## [ACTIONS TO TAKE]
1/ Using the Persona 5 passage, answer briefly:
(a) Which kind of item does the writer say was scarce?
(b) Which two games are next on the writer's playlist?
(c) What kind of mechanics does the writer praise?
2/ Reproduce verbatim everything in the Persona 5 passage from "But the time" down to "and navigation system.".

## [PASSAGE GIVEN]
-=-=-

I finished Persona 5 last night, clocking in 100+ hrs in a single playthrough.

I have to say… “Wow.” I’ve never played a Persona series game before so not sure how it stacks up to the rest, but this game was incredible. This could be the most perfect iteration of turn-based RPG mechanics I’ve ever played. Very rarely did I ever feel like it had become a slog to fight, and whenever I lost I never felt like the game was being unfair or cheap.

I think the story was pretty intriguing, even though it probably could’ve been cut a little lighter in the middle portion. But the jumping timeline and the calendar system kept the propulsion of the pace going.

If anything, I felt a bit constricted at times by the calendar. I would’ve liked to spend more time exploring or meeting up with friends but time was a valuable commodity.

My other gripe might be that items to replenish SP were few and far in between. Especially by the final few battles which you had to play back to back to back and every member on my team had used up all their SP long ago. I wasn’t even expecting the end to come so soon but the game really forces you to just hunker down and play the final 4 or 5 hours nonstop.

But the time I spent in this game really allowed me to feel invested in the characters and the game itself. [Minor spoilers] When a teammate makes their exit in the end, I actually teared up. Of course the game cops out by having the character come back, which while it made me happy, I sort of wish they hadn’t done that.

And the graphics… Oh my god, the graphics! This is such a beautiful game. Not just that the top-notch animation of the characters and cutscenes felt like watching an anime, but every tiny bit of this game was given the time and attention to craft what is pretty easily the most boldly stylish game I’ve ever played. Every other developer really needs to examine this game when they start considering their own UI and navigation system.

Finishing the game has definitely felt like an achievement. I feel a bit exhausted since I played through Persona 5 almost exclusively, without many other games to break up the experience. i will 100% jump back in for another playthrough… eventually. Mostly to try to max out my confidants and try a different romance option. Or just to listen to the amazing music again!

I have Zelda and Horizon next on my playlist, but this could be my vote for Game of the Year.

Let’s Play: Night in the Woods

I jumped onto another short indie game in order to take a break from my 90+ hrs of Persona 5. Night in the Woods had been mentioned a couple of times so I decided to give it a run.

-=-=-

## [EXCERPTED RECORDS]
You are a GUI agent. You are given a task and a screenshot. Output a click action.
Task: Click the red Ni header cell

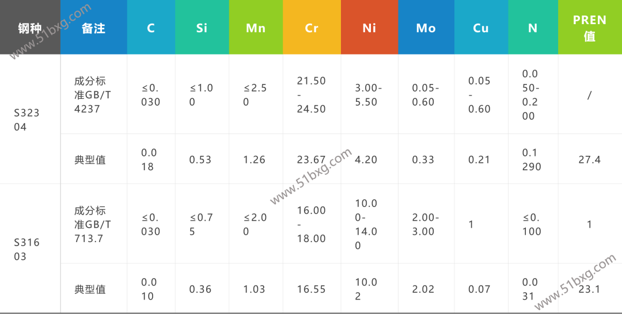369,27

-=-=-

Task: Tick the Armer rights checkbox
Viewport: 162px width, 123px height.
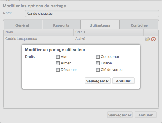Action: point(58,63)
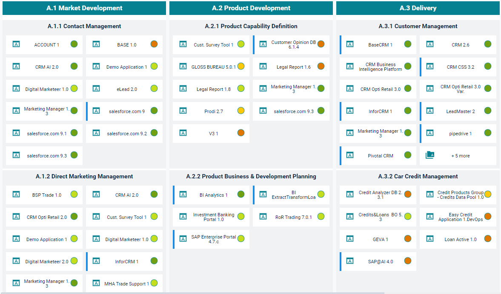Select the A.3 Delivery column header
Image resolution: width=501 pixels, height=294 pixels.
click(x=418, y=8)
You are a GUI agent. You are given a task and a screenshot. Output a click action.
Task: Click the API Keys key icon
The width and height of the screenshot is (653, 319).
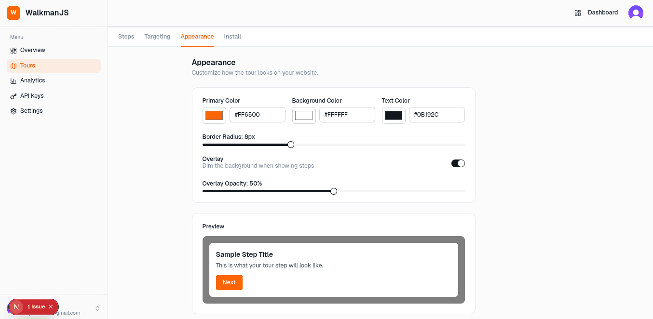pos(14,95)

-=-=-

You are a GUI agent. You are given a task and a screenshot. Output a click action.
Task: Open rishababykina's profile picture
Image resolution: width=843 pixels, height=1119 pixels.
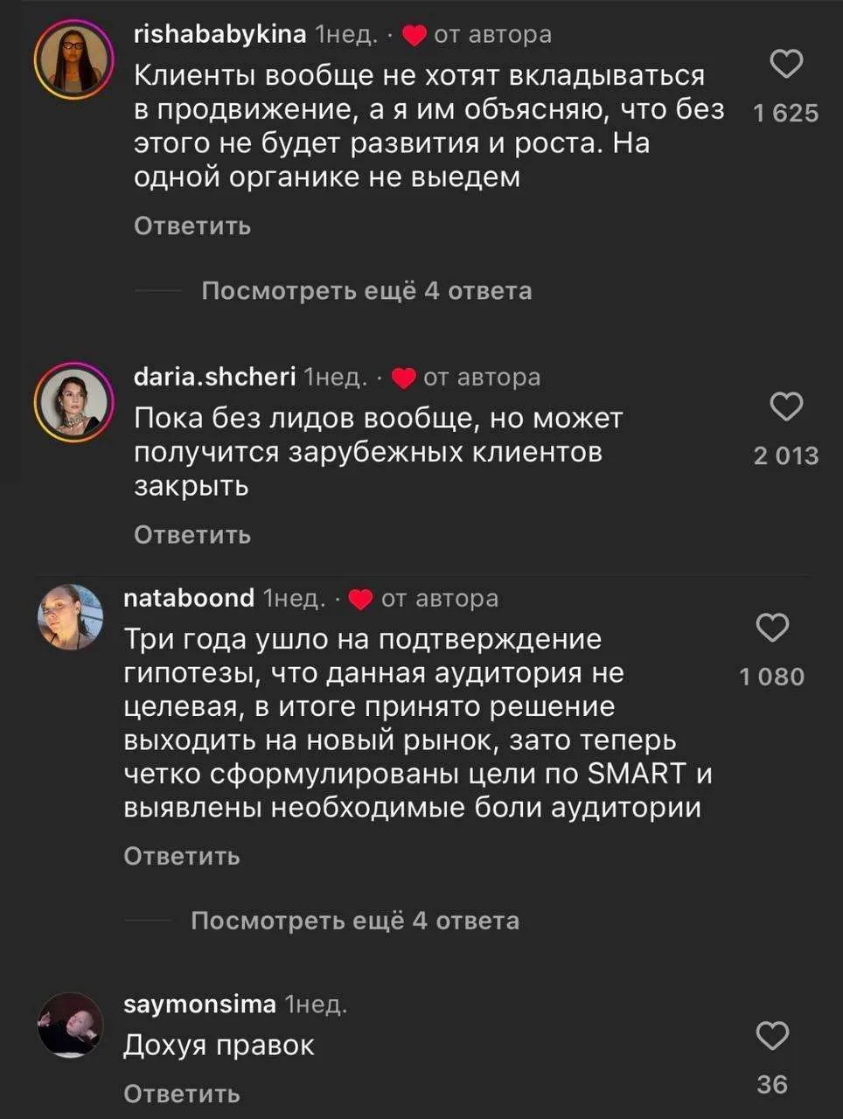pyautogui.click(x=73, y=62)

-=-=-

## [WORKED ANSWERS]
1/
(a) Items to replenish SP
(b) Zelda and Horizon
(c) Turn-based RPG mechanics

2/
But the time I spent in this game really allowed me to feel invested in the characters and the game itself. [Minor spoilers] When a teammate makes their exit in the end, I actually teared up. Of course the game cops out by having the character come back, which while it made me happy, I sort of wish they hadn’t done that.

And the graphics… Oh my god, the graphics! This is such a beautiful game. Not just that the top-notch animation of the characters and cutscenes felt like watching an anime, but every tiny bit of this game was given the time and attention to craft what is pretty easily the most boldly stylish game I’ve ever played. Every other developer really needs to examine this game when they start considering their own UI and navigation system.